_WHAT THE TASK REQUIRES:_
Return verbatim the portion of the material below that starts at the line containing "Task: Open รายละเอียด" and ends at its last line.

_INFORMATION SHOWN:_
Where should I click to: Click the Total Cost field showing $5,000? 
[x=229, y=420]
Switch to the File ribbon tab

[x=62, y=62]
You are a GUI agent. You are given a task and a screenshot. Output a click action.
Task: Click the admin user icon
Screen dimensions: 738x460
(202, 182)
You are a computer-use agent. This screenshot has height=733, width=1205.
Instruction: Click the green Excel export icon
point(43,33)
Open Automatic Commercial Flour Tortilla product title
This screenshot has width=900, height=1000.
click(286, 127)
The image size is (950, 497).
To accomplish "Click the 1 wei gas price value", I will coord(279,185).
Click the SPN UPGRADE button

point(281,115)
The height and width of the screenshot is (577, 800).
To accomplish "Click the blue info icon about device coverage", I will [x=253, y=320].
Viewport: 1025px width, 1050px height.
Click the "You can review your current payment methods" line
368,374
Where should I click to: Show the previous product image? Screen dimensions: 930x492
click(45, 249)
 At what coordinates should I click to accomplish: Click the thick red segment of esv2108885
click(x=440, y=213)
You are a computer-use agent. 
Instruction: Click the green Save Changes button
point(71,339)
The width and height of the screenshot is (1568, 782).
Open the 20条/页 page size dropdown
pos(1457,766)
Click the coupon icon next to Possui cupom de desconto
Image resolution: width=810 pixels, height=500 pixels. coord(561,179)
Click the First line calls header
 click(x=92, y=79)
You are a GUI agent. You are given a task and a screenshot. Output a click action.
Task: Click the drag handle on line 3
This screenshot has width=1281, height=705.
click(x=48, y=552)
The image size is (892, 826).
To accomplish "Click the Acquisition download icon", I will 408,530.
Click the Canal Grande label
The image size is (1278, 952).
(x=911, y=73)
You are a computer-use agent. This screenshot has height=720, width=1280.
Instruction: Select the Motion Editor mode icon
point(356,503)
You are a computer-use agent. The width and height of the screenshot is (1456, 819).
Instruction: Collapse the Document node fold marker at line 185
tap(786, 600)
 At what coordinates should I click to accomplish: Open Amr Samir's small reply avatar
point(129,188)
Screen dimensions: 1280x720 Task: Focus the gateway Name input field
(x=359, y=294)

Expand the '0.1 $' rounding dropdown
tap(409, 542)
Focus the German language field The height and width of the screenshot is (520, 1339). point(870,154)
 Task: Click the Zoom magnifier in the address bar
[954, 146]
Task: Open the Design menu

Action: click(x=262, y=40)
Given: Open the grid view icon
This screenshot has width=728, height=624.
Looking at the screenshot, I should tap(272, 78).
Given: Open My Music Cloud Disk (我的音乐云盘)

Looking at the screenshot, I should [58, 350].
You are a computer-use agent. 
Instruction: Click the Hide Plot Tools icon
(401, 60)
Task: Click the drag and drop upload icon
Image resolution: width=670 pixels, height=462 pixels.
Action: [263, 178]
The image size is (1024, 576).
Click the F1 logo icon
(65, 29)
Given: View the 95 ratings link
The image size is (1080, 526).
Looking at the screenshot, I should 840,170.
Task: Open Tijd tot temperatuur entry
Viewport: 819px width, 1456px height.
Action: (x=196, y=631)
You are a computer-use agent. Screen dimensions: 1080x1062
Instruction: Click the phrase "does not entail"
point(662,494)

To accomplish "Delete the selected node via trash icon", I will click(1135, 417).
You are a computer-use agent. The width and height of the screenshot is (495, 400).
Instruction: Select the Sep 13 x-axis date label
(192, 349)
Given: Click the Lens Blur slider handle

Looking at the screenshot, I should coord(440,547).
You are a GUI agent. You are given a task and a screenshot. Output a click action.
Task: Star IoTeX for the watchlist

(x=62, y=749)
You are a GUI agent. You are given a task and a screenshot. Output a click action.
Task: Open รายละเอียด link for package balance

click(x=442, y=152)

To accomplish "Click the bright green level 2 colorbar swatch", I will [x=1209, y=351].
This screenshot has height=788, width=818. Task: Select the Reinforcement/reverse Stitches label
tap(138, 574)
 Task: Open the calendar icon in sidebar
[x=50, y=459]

_SOLVED PROBLEM:_
Task: Open รายละเอียด link for package balance

click(x=442, y=152)

To accomplish "Click the bright green level 2 colorbar swatch", I will [x=1209, y=351].
This screenshot has height=788, width=818. Task: Select the Reinforcement/reverse Stitches label
tap(138, 574)
 Task: Open the calendar icon in sidebar
[x=50, y=459]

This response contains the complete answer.